Man Fined By Court For ‘Liking’ Defamatory Comments On Facebook

A picture taken on October 9, 2015 in Madrid shows a computer screen displaying the Facebook webpage with the new "Reactions" options as an extension of the "like" button, to give people more ways to easily signal how they feel. Facebook will begin testing this new feature allowing users in Ireland and Spain to express a range of emotions on posts starting today, but there will be no "dislike" button, the social network said. AFP PHOTO / GERARD JULIEN (Photo credit should read GERARD JULIEN/AFP/Getty Images)

The next time you hit the like button on any social media platform, it will help if you read this story.

A Swiss court fined a man for “liking” defamatory comments on Facebook in what is believed to be the first case of its kind.

The man was ordered by the court to pay over $4,000.

According to a statement from the Zurich district court, the 45-year-old defendant accused an animal rights activist, Erwin Kessler, of racism and antisemitism and hit the “like” button under several comments from third parties about Kessler that were deemed inflammatory.

The comments were made in 2015 during heated discussions on a range of Facebook groups about which animal welfare groups should be permitted to take part in a vegan street festival, the Swiss daily Tages Anzeiger reported.

Kessler sued more than a dozen people who took part in those exchanges, a lawyer for one of the defendants, Amr Abdelaziz, said.

Several people have already been convicted in the case, mainly for comments they made. It appears the man convicted on Monday was the first to be sanctioned merely for “liking” comments made by others.

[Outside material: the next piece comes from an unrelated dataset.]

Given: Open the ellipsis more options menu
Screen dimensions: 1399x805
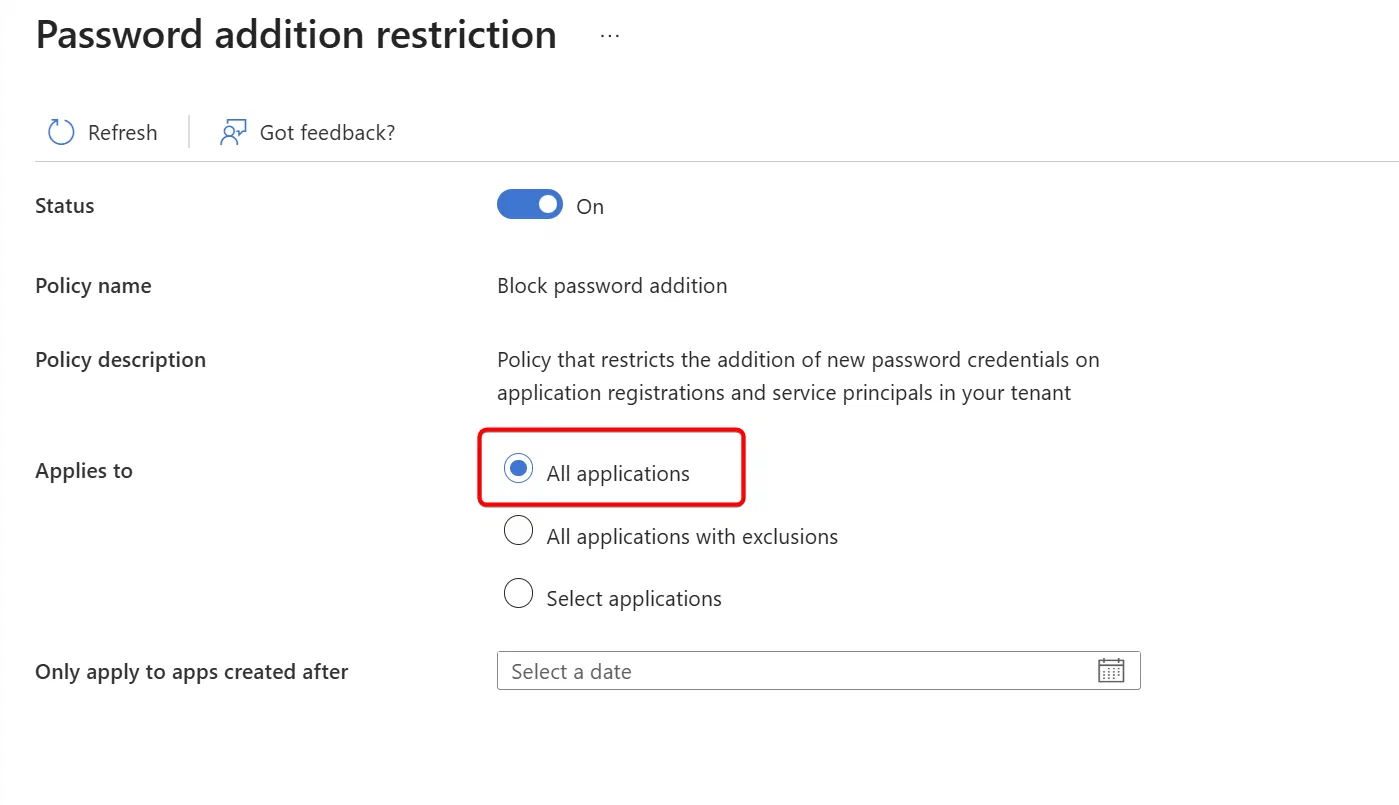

The court said it did not matter that the comments had not originated from the defendant, whose name was not given. By clicking the like button, “the defendant clearly endorsed the unseemly content and made it his own,” the court statement said.

The Zurich judge ruled the defendant had failed to prove that the comments he had liked on Facebook were true. At the same time, by liking the comments the man had disseminated them to his list of Facebook contacts, and “thus made them accessible to a large number of people”, the statement said.

His actions should thus be considered as an “affront to [Kessler’s] honour”, it added.